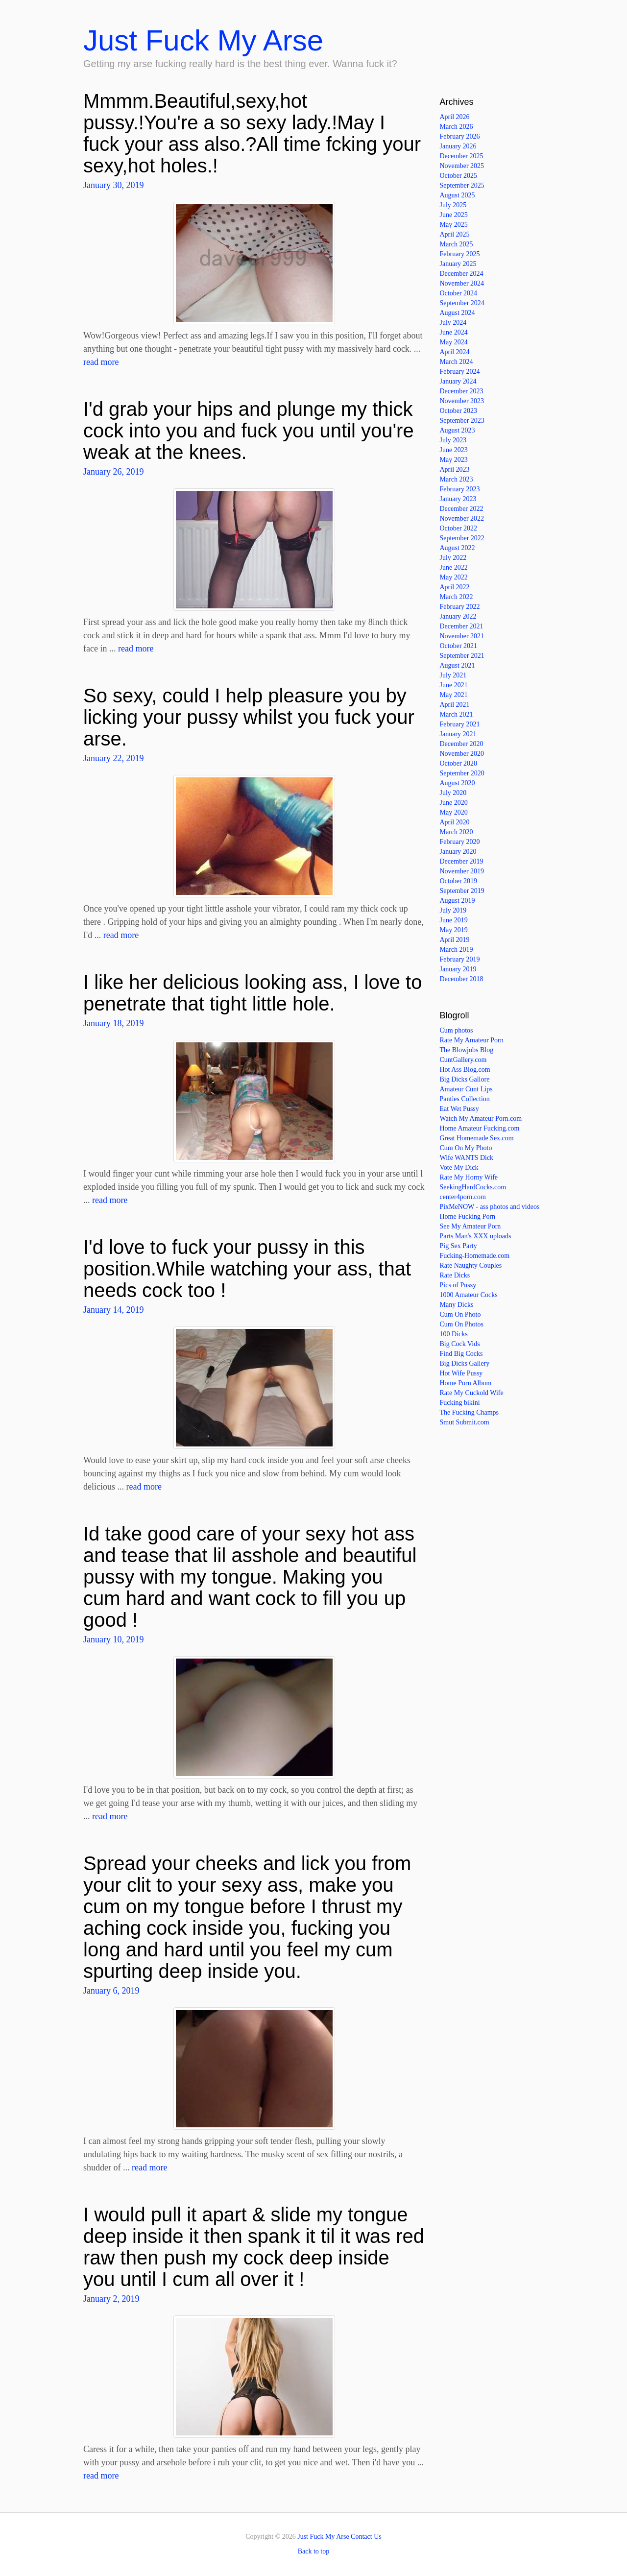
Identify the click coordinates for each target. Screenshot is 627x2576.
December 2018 (461, 979)
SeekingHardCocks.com (473, 1187)
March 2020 (456, 832)
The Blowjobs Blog (467, 1050)
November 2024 (462, 283)
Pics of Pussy (458, 1285)
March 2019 (456, 949)
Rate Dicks (455, 1275)
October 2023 (459, 410)
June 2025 (454, 214)
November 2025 (462, 165)
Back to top (314, 2551)
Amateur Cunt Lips (466, 1089)
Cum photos (456, 1030)
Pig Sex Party (458, 1246)
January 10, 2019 (113, 1639)
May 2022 (454, 577)
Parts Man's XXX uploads (475, 1236)
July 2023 (453, 440)
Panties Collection (465, 1099)
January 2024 (458, 381)
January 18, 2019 (113, 1023)
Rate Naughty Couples (471, 1265)
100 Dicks (454, 1334)
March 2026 (456, 126)
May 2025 (454, 224)
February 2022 (460, 606)
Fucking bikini (460, 1402)
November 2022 (462, 518)
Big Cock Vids (460, 1344)
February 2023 (460, 489)
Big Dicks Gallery (465, 1363)
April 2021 (455, 704)
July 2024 (453, 322)
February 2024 (460, 371)
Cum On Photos (461, 1324)
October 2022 (459, 528)
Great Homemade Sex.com (477, 1138)
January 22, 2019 (113, 758)
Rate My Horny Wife (469, 1177)
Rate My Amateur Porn (472, 1040)
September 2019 (462, 890)
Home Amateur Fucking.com (480, 1128)
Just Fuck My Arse (203, 40)
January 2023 (458, 499)
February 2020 (460, 841)
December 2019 (461, 861)
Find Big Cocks (461, 1353)
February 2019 (460, 959)
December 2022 (461, 508)
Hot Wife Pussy (461, 1373)
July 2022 (453, 557)
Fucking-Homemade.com (475, 1255)
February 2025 (460, 254)
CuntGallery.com (463, 1059)
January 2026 (458, 146)
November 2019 (462, 871)
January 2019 (458, 969)
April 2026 (455, 116)
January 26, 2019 (113, 472)
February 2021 (460, 724)
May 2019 (454, 930)
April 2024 (455, 352)
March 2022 (456, 597)
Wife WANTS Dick (467, 1157)
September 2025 (462, 185)
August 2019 (457, 900)
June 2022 (454, 567)
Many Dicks (457, 1304)
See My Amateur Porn (470, 1226)
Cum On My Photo (466, 1148)
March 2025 (456, 244)
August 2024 (457, 312)
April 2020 (455, 822)
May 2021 (454, 694)
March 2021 (456, 714)
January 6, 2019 (111, 1991)
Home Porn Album (466, 1383)
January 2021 (458, 734)
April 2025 (455, 234)
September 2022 (462, 538)
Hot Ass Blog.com (465, 1069)
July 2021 (453, 675)
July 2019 (453, 910)
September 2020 (462, 773)
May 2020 (454, 812)
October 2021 (459, 646)
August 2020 (457, 783)
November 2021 (462, 636)
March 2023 (456, 479)
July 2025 (453, 205)
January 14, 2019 (113, 1310)
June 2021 (454, 685)
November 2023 (462, 401)
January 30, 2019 (113, 185)
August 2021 (457, 665)
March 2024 (456, 361)
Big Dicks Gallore (465, 1079)
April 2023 (455, 469)
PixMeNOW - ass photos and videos (490, 1206)
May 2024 (454, 342)
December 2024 (461, 273)
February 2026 (460, 136)
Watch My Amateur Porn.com (481, 1118)
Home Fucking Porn (468, 1216)
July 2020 (453, 792)
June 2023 (454, 450)
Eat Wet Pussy (459, 1108)
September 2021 (462, 655)
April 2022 (455, 587)
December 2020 (461, 743)
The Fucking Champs (469, 1412)
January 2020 (458, 851)
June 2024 (454, 332)
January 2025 (458, 263)
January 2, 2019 (111, 2299)
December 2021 (461, 626)
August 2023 (457, 430)
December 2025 (461, 156)
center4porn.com (463, 1197)
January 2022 (458, 616)
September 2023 (462, 420)
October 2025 (459, 175)
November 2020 (462, 753)
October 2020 (459, 763)
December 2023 (461, 391)
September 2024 (462, 303)
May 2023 (454, 459)
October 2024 (459, 293)
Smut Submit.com (464, 1422)
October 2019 (459, 881)
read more (101, 362)
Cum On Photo (460, 1314)
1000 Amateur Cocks (469, 1295)
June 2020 (454, 802)
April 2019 (455, 939)
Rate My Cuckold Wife (472, 1392)
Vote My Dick (459, 1167)
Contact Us (366, 2536)
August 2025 (457, 195)
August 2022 (457, 548)
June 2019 (454, 920)
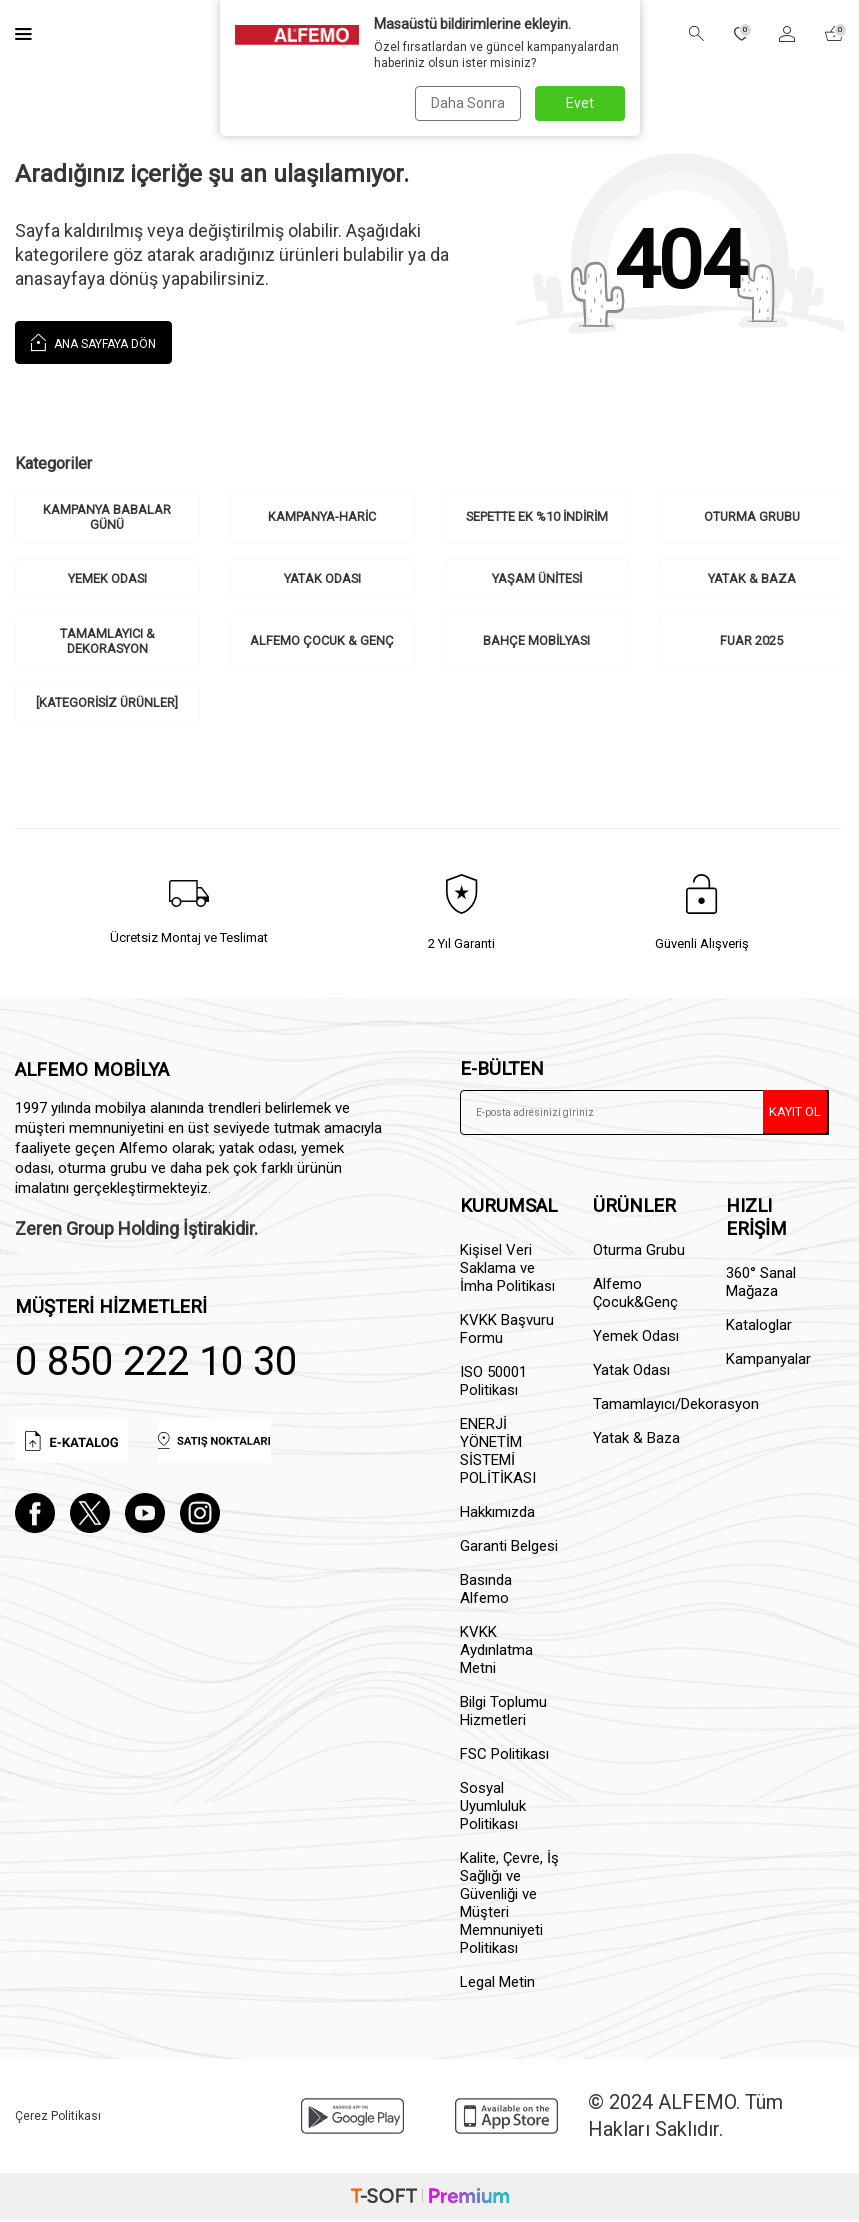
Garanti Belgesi (509, 1549)
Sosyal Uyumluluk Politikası (493, 1809)
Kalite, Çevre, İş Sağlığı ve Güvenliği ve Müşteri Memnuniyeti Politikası (509, 1906)
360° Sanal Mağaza (761, 1285)
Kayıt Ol (795, 1113)
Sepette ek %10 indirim (536, 516)
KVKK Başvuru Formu (507, 1332)
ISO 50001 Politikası (493, 1384)
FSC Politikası (504, 1757)
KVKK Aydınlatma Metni (496, 1653)
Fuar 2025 (752, 642)
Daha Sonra (467, 103)
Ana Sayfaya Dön (93, 341)
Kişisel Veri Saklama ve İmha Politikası (507, 1271)
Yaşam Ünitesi (537, 579)
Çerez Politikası (58, 2118)
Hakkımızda (497, 1515)
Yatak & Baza (752, 579)
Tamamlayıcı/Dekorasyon (644, 1407)
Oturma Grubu (751, 516)
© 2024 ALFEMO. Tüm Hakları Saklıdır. (685, 2118)
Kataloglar (759, 1328)
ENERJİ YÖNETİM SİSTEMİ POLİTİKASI (498, 1454)
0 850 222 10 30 (156, 1363)
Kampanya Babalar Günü (107, 517)
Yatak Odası (322, 579)
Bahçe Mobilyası (537, 642)
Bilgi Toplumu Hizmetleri (503, 1714)
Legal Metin (497, 1985)
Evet (580, 103)
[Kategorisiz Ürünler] (107, 704)
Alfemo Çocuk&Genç (635, 1296)
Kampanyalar (768, 1362)
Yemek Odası (107, 579)
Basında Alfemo (486, 1592)
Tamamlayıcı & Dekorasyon (107, 642)
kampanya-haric (322, 516)
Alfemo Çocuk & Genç (322, 642)
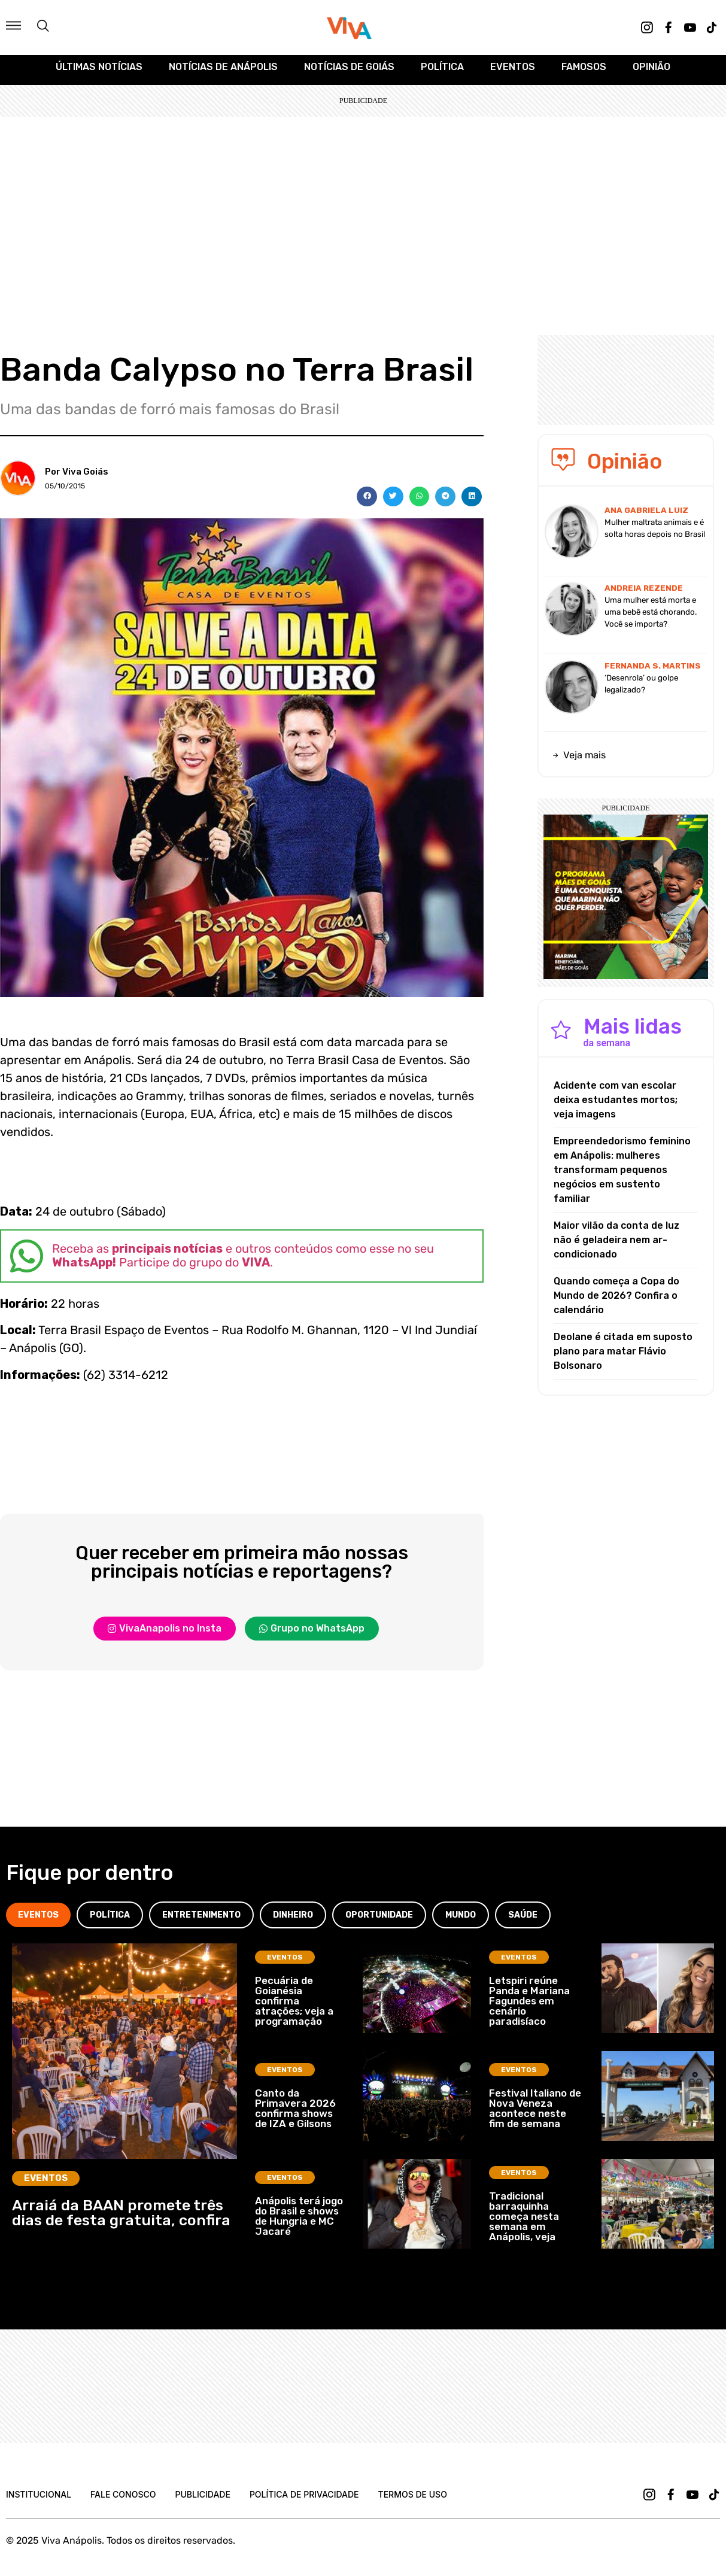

** OBJECTIVE **
Find every line in the entries above that contains the string "Tamamlayıcı" and copy each of those lines.

** FINISHED ANSWER **
Tamamlayıcı/Dekorasyon (644, 1407)
Tamamlayıcı & Dekorasyon (107, 642)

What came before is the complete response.